(The records)
=== Begin Enclosure ===
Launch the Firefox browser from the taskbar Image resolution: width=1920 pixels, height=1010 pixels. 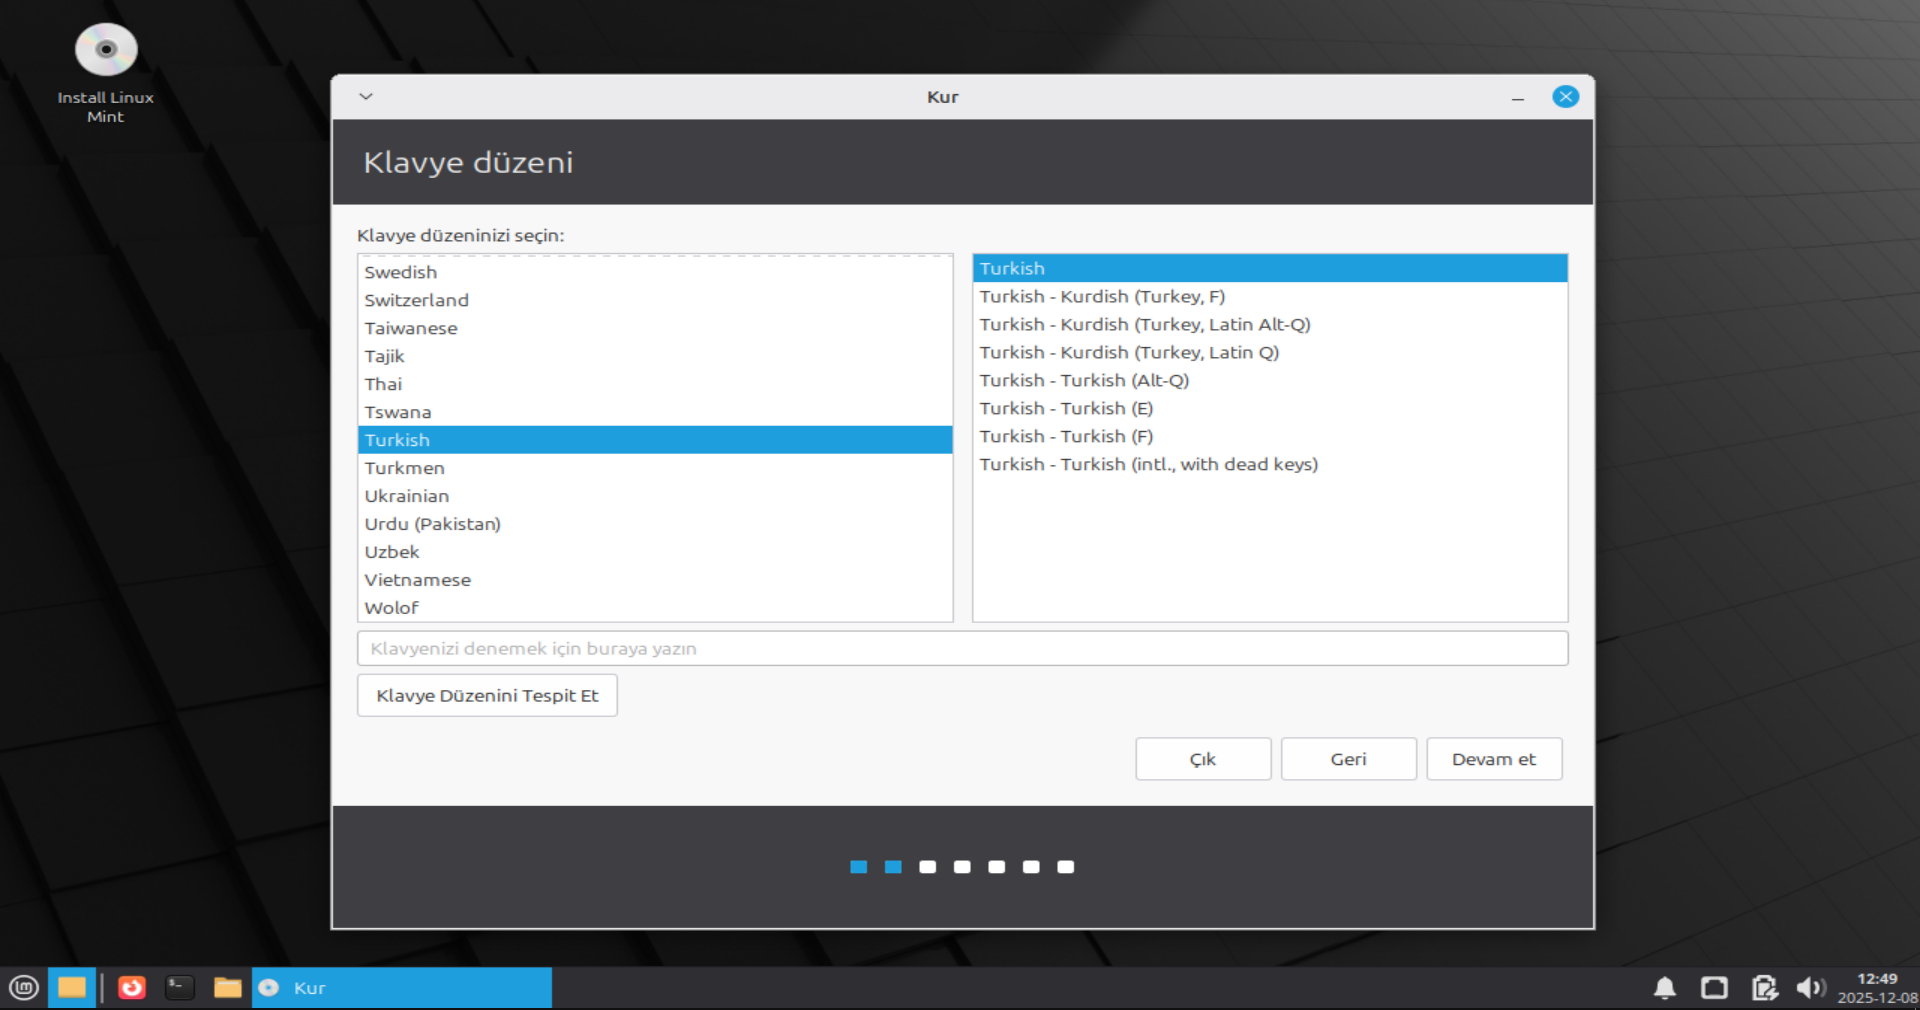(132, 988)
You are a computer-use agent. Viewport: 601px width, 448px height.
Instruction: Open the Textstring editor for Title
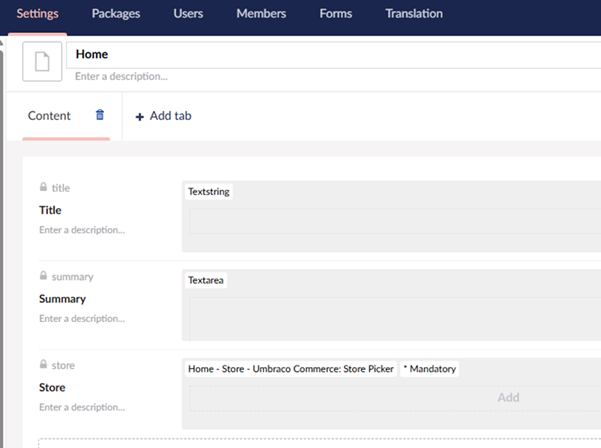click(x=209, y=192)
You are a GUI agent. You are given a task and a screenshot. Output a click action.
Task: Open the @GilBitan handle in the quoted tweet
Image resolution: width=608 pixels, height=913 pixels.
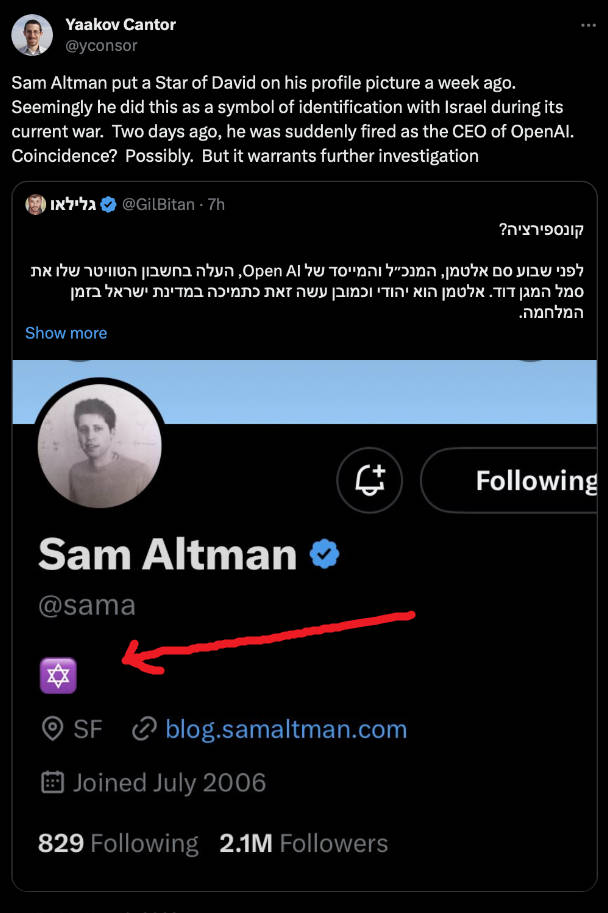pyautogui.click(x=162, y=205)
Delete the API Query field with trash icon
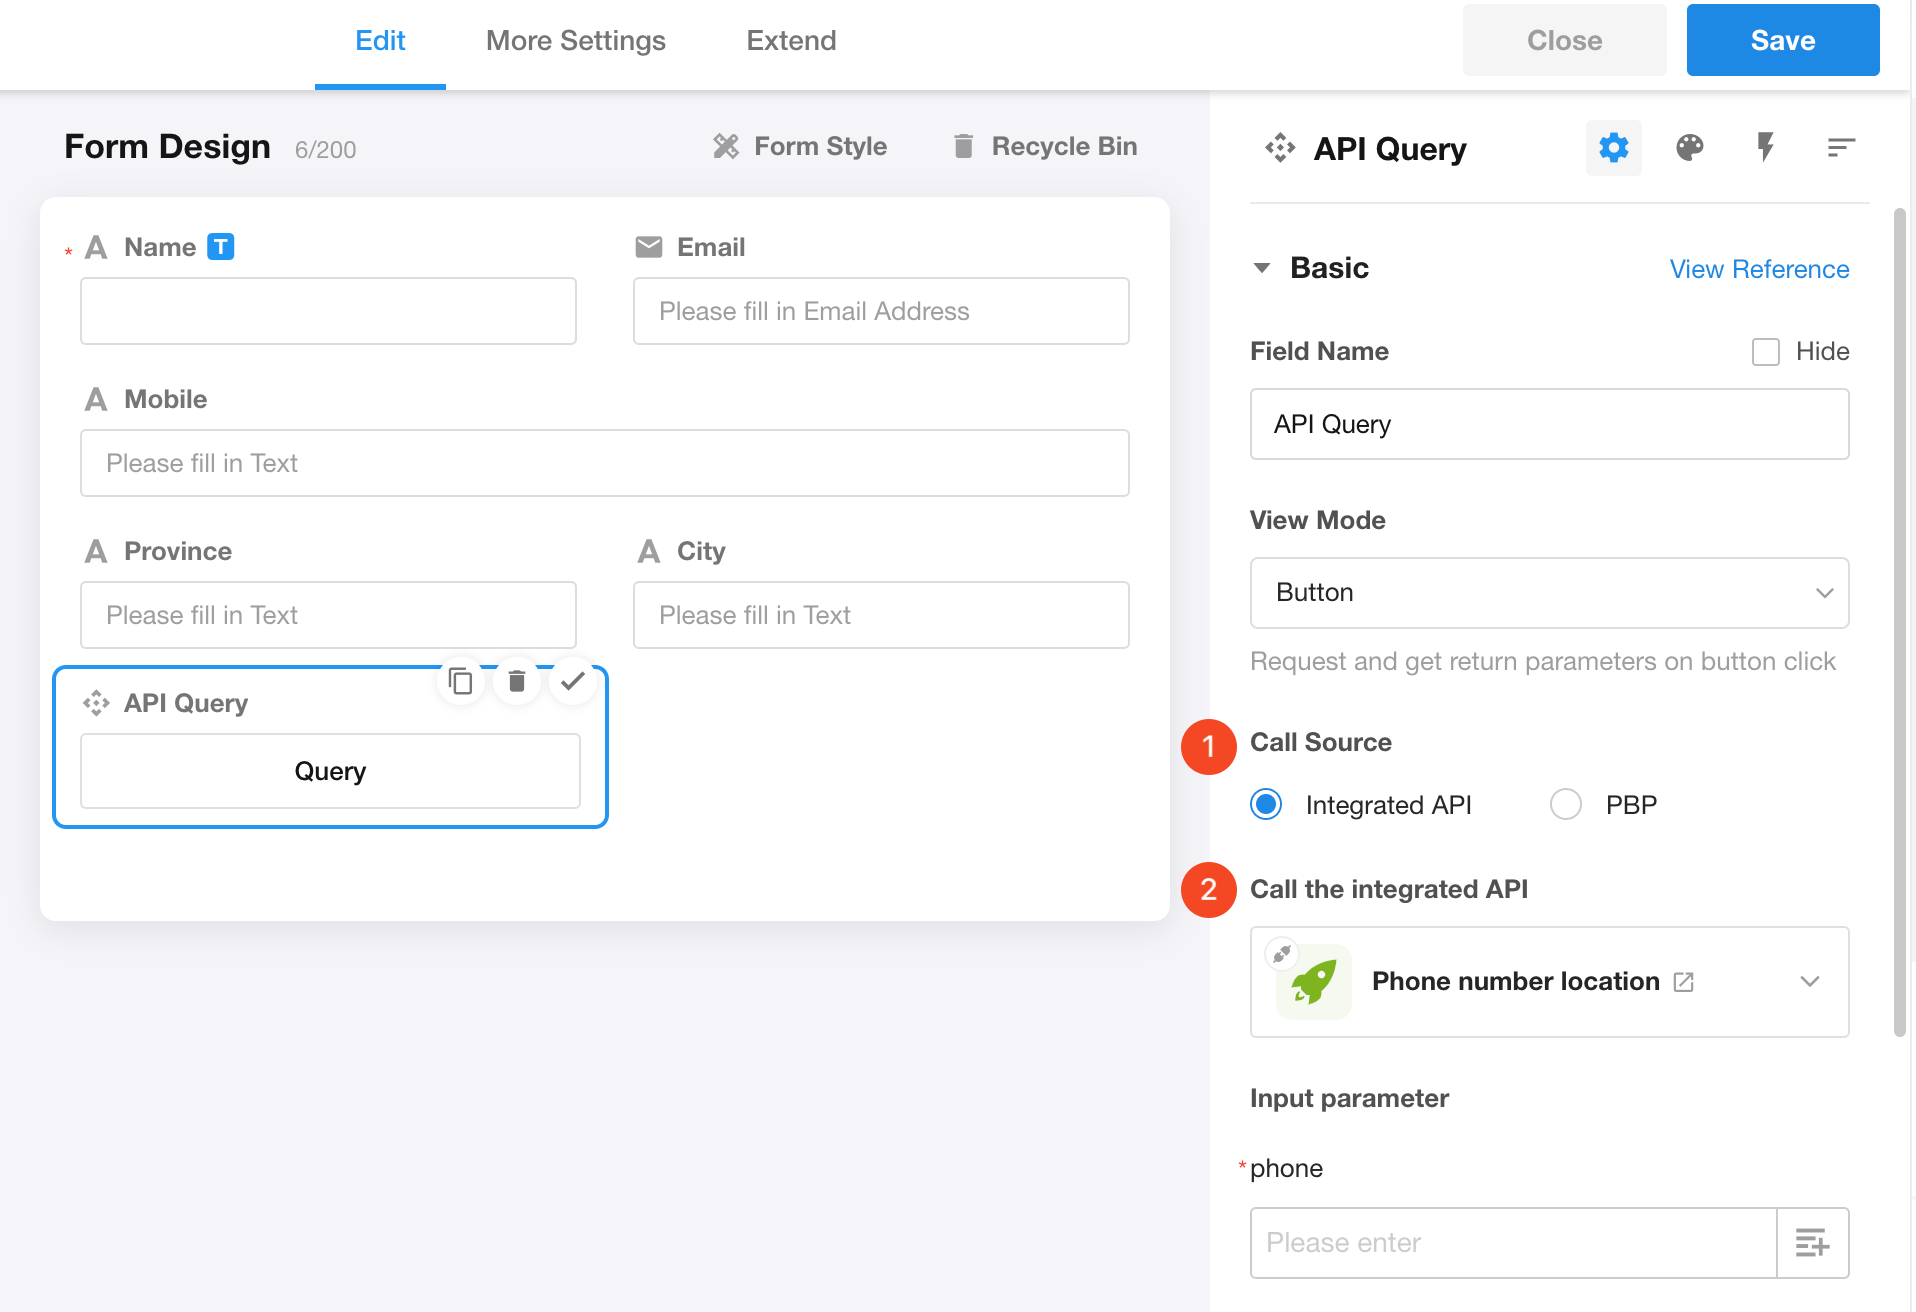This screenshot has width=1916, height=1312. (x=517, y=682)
=== End Enclosure ===
=== Begin Enclosure ===
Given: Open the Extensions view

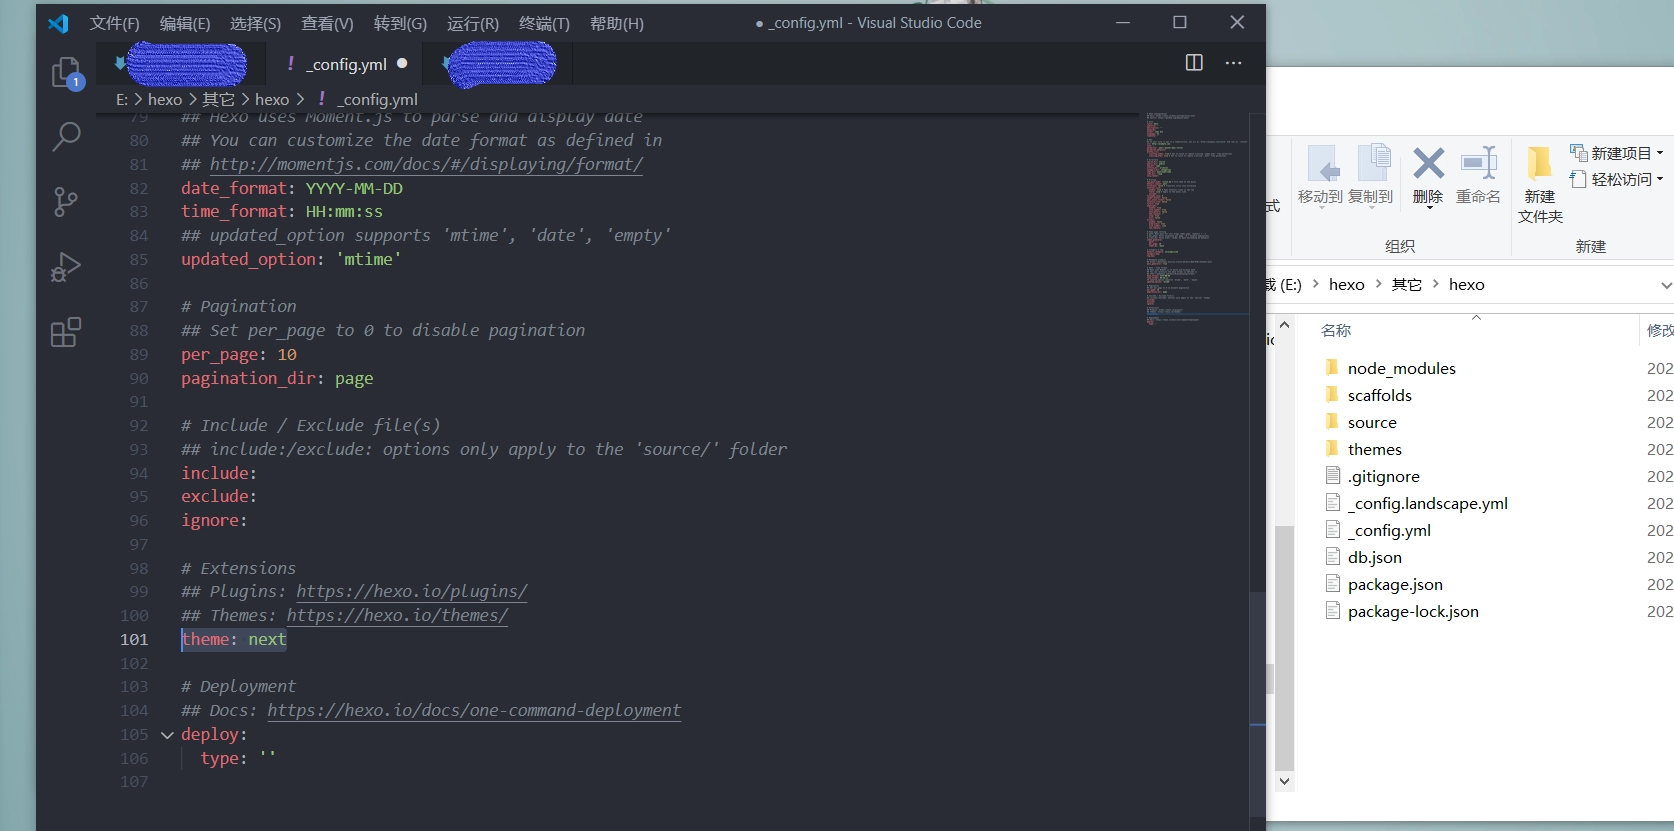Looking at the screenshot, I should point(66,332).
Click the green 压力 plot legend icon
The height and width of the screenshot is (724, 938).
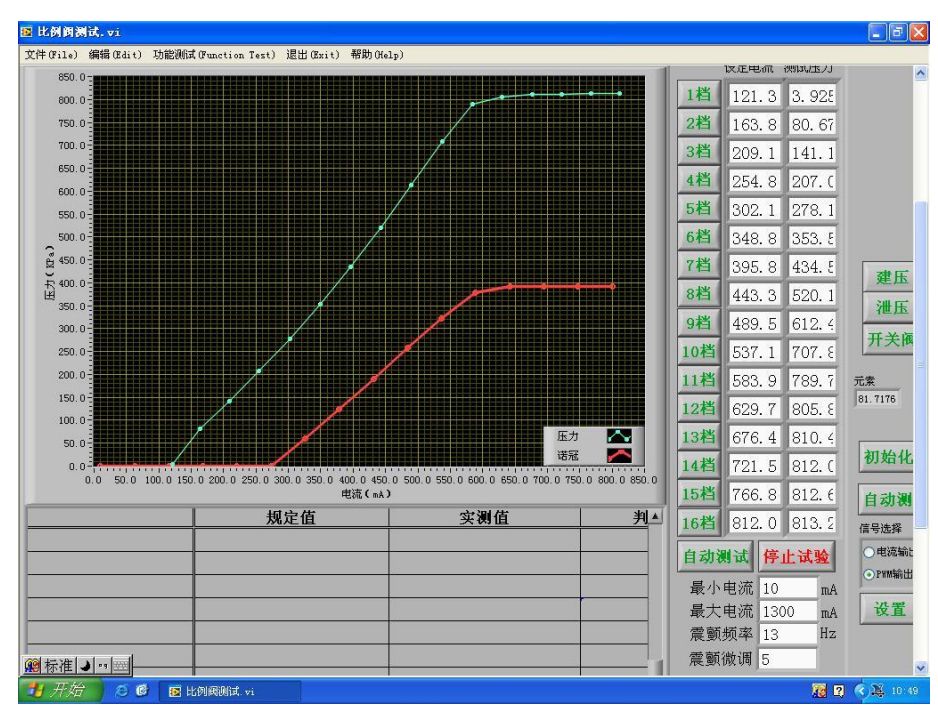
=== End Enclosure ===
=== Begin Enclosure ===
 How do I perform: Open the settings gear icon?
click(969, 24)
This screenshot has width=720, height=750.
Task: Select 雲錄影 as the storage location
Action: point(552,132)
=== End Enclosure ===
(Assignment) All lines above that contain "agent" are required in the answer.

(Solution for this problem)
You are a computer-use agent. Viewport: 601px width, 448px height.
You are a GUI agent. You are given a task and a screenshot. Output a click action.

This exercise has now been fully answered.